Exercise data section start
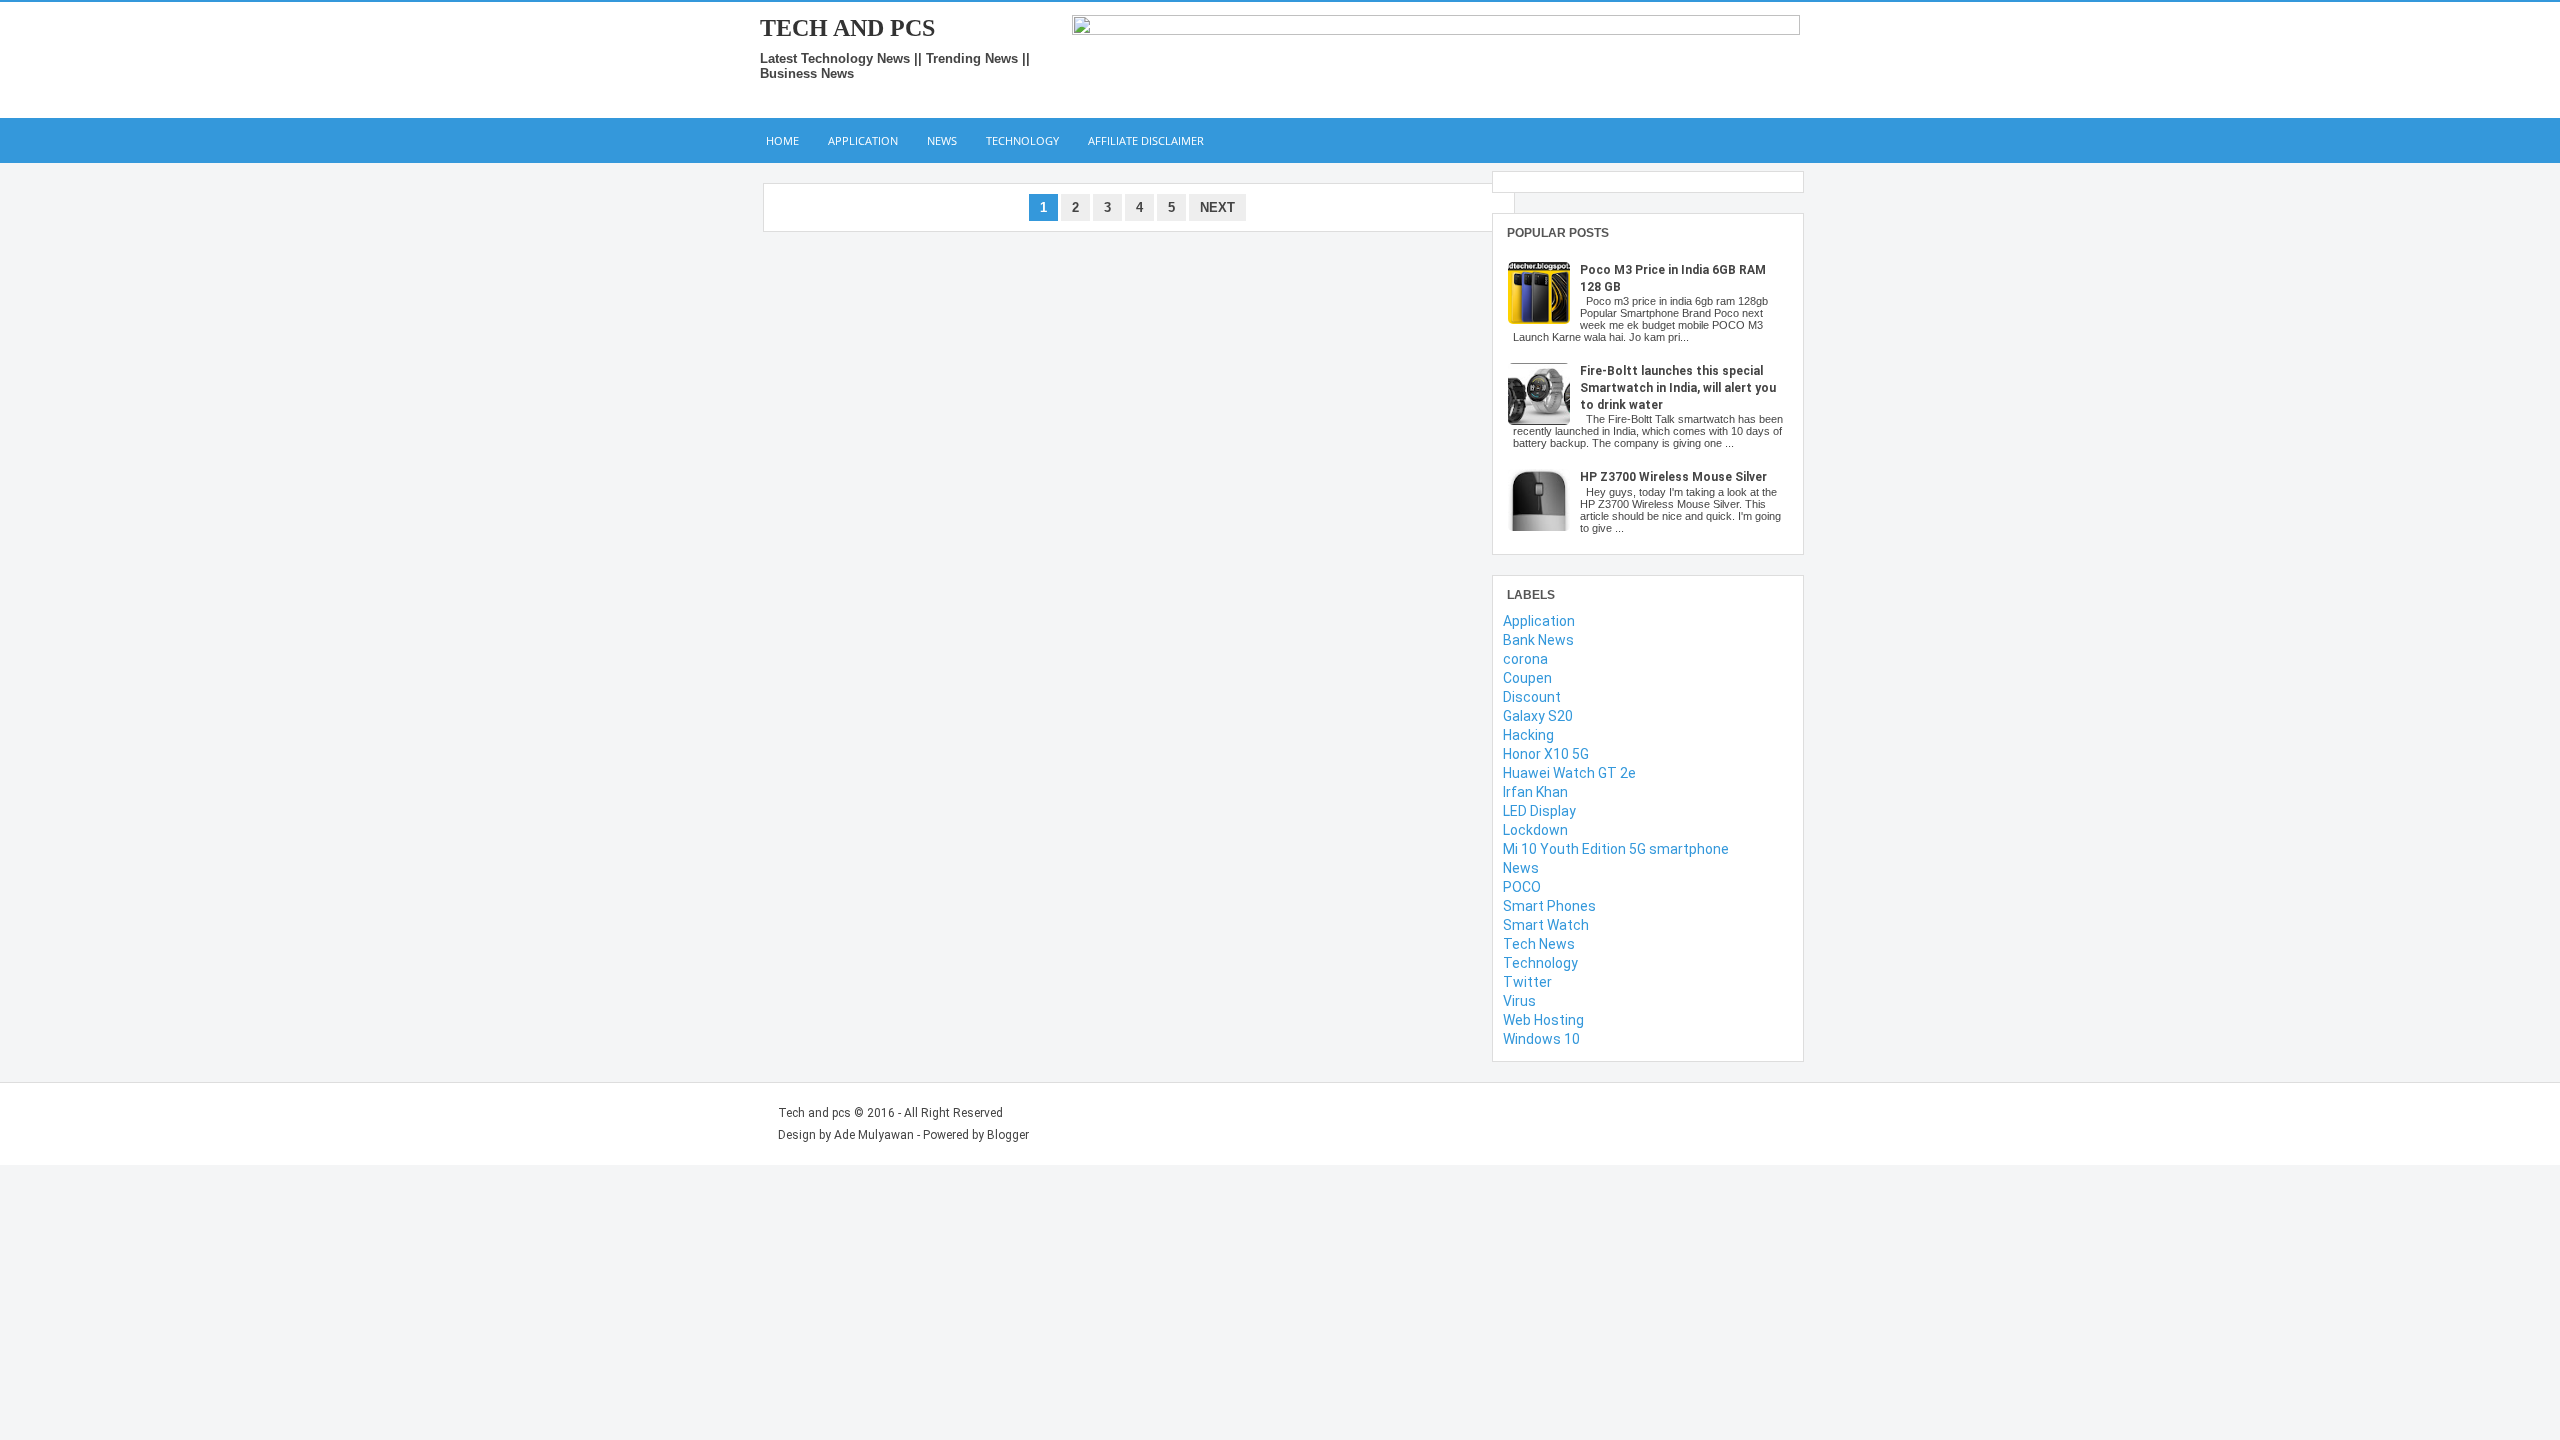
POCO (1522, 887)
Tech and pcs (847, 28)
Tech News (1539, 944)
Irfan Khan (1535, 792)
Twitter (1527, 982)
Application (863, 140)
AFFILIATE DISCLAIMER (1146, 140)
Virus (1519, 1001)
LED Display (1539, 811)
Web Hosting (1543, 1020)
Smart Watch (1546, 925)
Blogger (1008, 1135)
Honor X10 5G (1546, 754)
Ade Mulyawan (874, 1135)
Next (1217, 207)
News (942, 140)
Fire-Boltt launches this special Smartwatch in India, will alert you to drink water (1678, 388)
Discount (1532, 697)
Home (782, 140)
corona (1525, 659)
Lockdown (1535, 830)
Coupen (1527, 678)
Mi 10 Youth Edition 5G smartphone (1616, 849)
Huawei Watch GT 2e (1569, 773)
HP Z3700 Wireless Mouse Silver (1673, 477)
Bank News (1538, 640)
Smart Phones (1549, 906)
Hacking (1528, 735)
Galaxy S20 (1538, 716)
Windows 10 (1541, 1039)
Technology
Exercise data section end
Restate every line of the data above word for word, with the images removed.

POCO (1522, 887)
Tech and pcs (847, 28)
Tech News (1539, 944)
Irfan Khan (1535, 792)
Twitter (1527, 982)
Application (863, 140)
AFFILIATE DISCLAIMER (1146, 140)
Virus (1519, 1001)
LED Display (1539, 811)
Web Hosting (1543, 1020)
Smart Watch (1546, 925)
Blogger (1008, 1135)
Honor X10 5G (1546, 754)
Ade Mulyawan (874, 1135)
Next (1217, 207)
News (942, 140)
Fire-Boltt launches this special Smartwatch in India, will alert you to drink water (1678, 388)
Discount (1532, 697)
Home (782, 140)
corona (1525, 659)
Lockdown (1535, 830)
Coupen (1527, 678)
Mi 10 Youth Edition 5G smartphone (1616, 849)
Huawei Watch GT 2e (1569, 773)
HP Z3700 Wireless Mouse Silver (1673, 477)
Bank News (1538, 640)
Smart Phones (1549, 906)
Hacking (1528, 735)
Galaxy S20 (1538, 716)
Windows 10 (1541, 1039)
Technology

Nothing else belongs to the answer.